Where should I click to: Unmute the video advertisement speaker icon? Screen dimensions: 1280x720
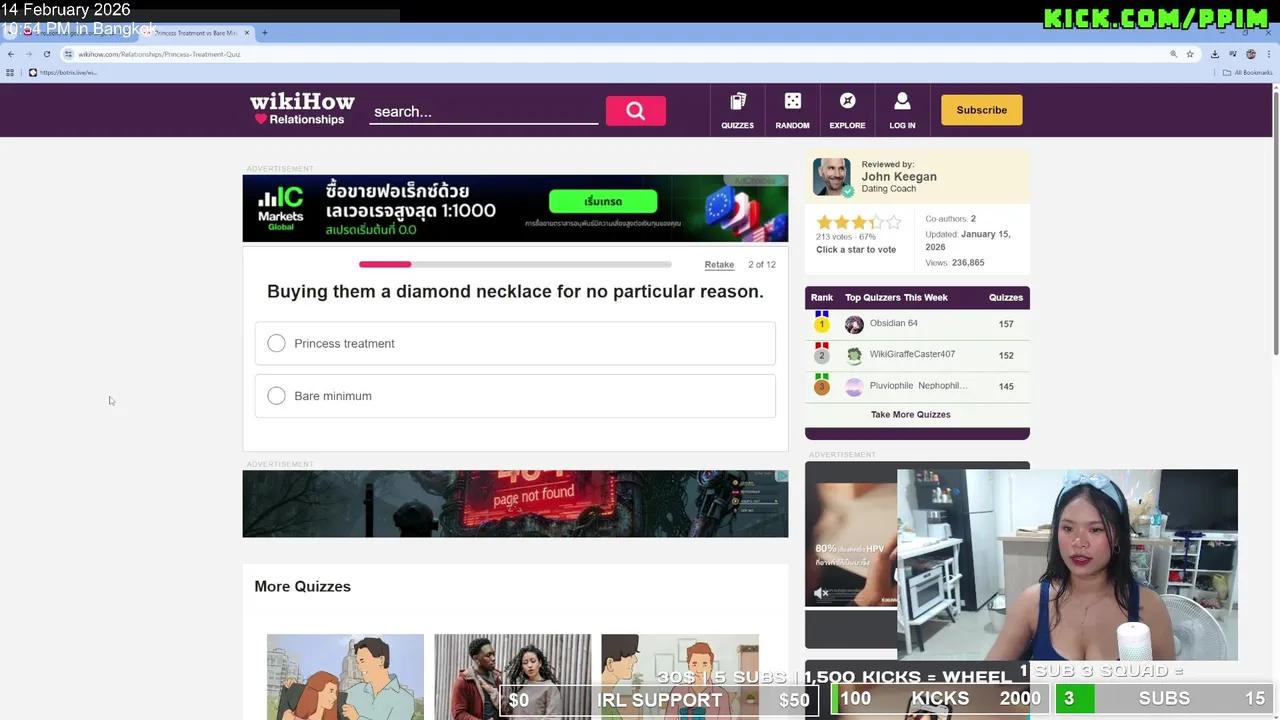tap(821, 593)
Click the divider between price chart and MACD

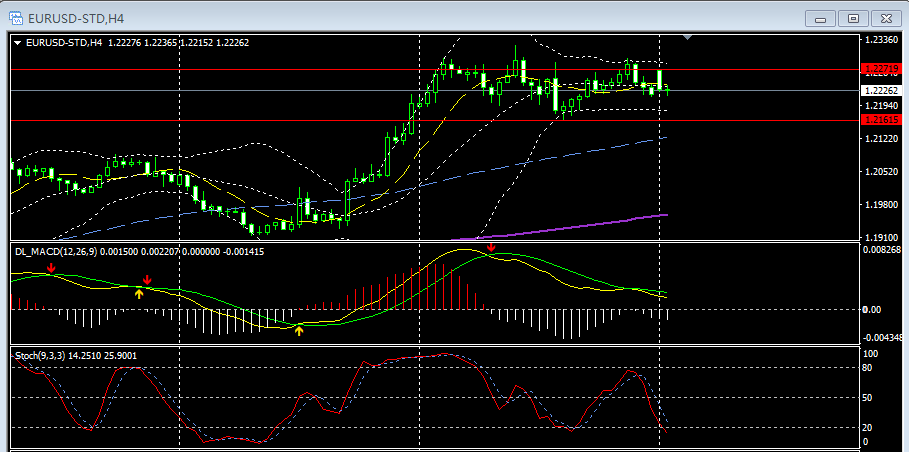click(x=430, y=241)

---

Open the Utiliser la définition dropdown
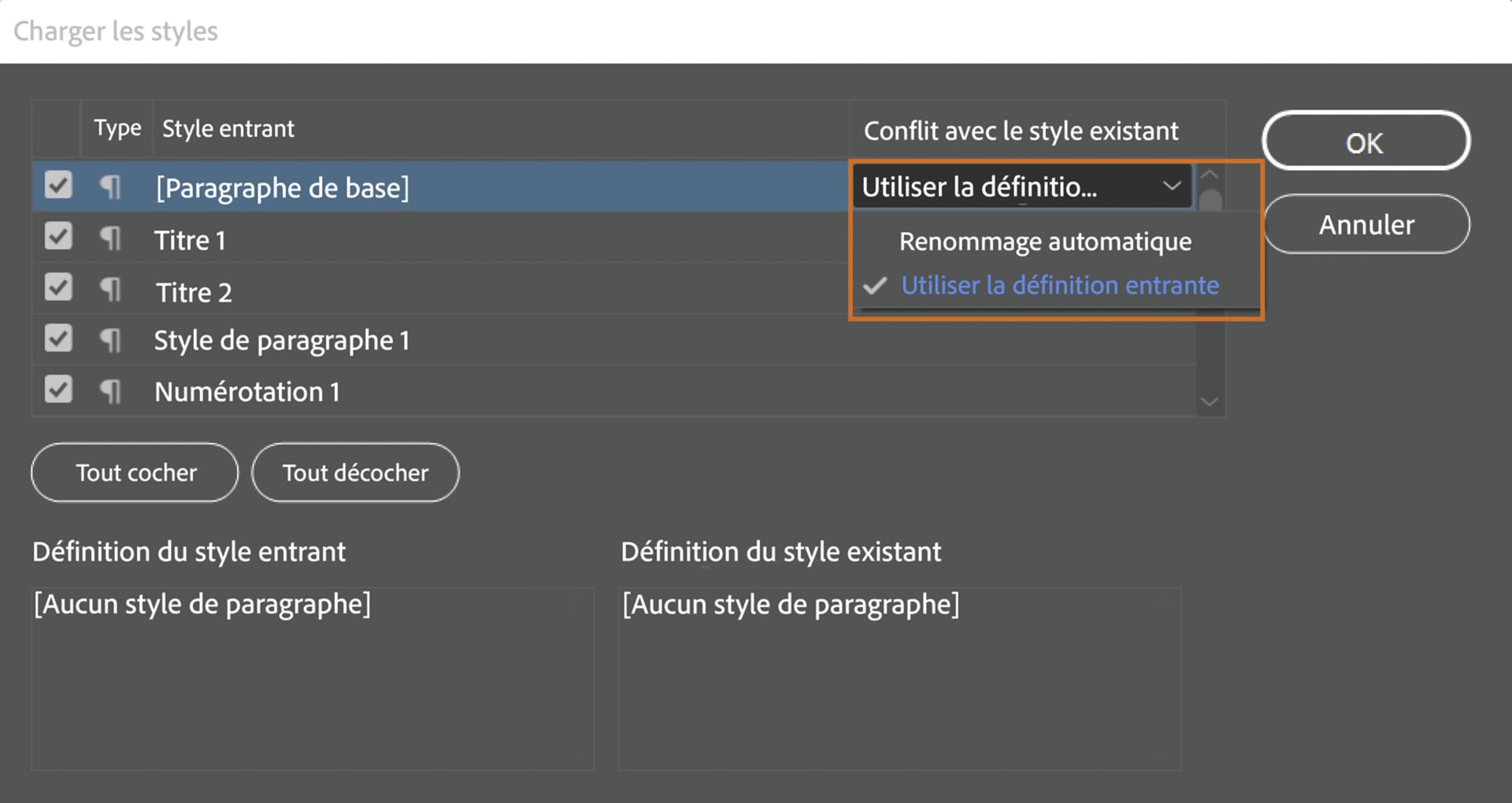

To be done:
Format the records in the part that opens with the line containing "Where should I" and closes with the line containing "click(x=430, y=241)" as a two-column CSV with the columns request and coordinates: one row per record, each field quoted and any line breaks turned into spaces. Leave the pictures out.

Result of the task:
request,coordinates
"Where should I click to: Unmute the video advertisement speaker icon? Screen dimensions: 1280x720","tap(821, 593)"
"Click the divider between price chart and MACD","click(x=430, y=241)"